Sourcegraph generates and cryptographically signs a Software Bill of Materials (SBOM) for each container image in every release. These SBOMs are stored in our container registry alongside their corresponding images.

Use the Sourcegraph CLI (src) to fetch SBOMs for a specific release.

Prerequisites

  1. Install src following the Quickstart.

  2. Install cosign following the Installation Guide.

Fetching SBOMs

  1. Determine the Sourcegraph version to verify. Use either a recent release or your instance's current version.

    Note: SBOMs are only available only for Sourcegraph release 5.9.0 and later.

    To find your instance's current version, check your deployment or view the Settings page on your Sourcegraph instance (version shown in bottom left corner).

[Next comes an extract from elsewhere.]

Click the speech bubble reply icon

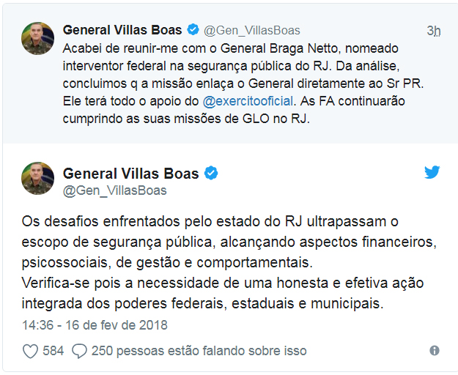tap(80, 351)
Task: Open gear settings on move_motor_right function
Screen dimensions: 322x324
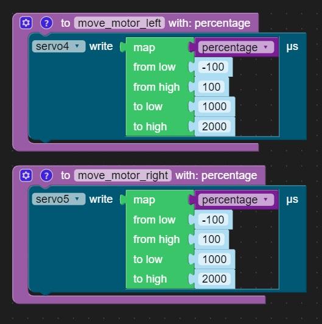Action: pyautogui.click(x=26, y=175)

    Version location in settings

  2. Run src sbom fetch -v <version> to fetch SBOMs for all containers in this release. src will automatically validate that all SBOMs were signed by Sourcegraph.

    SHELL
    # Fetch SBOMs for Sourcegraph release 5.9.0 $ src sbom fetch -v 5.9.0 Fetching SBOMs and validating signatures for all 39 images in the Sourcegraph 5.9.0 release... ✅ sourcegraph/appliance ✅ sourcegraph/batcheshelper ✅ sourcegraph/bundled-executor [...] 🟢 Fetched verified SBOMs for 39 images Fetched and validated SBOMs have been written to `sourcegraph-sboms/sourcegraph-5.9.0`. Your Sourcegraph deployment may not use all of these images. Please check your deployment to confirm which images are used.
  3. Once completed, find the set of validated SBOMs under sourcegraph-sboms/sourcegraph-<version>/.

Important: src sbom fetch will retrieve SBOMs for all containers that make up a Sourcegraph release. Your Sourcegraph instance will use only a subset of these containers - please check your deployment to determine which SBOM files are relevant to your deployment.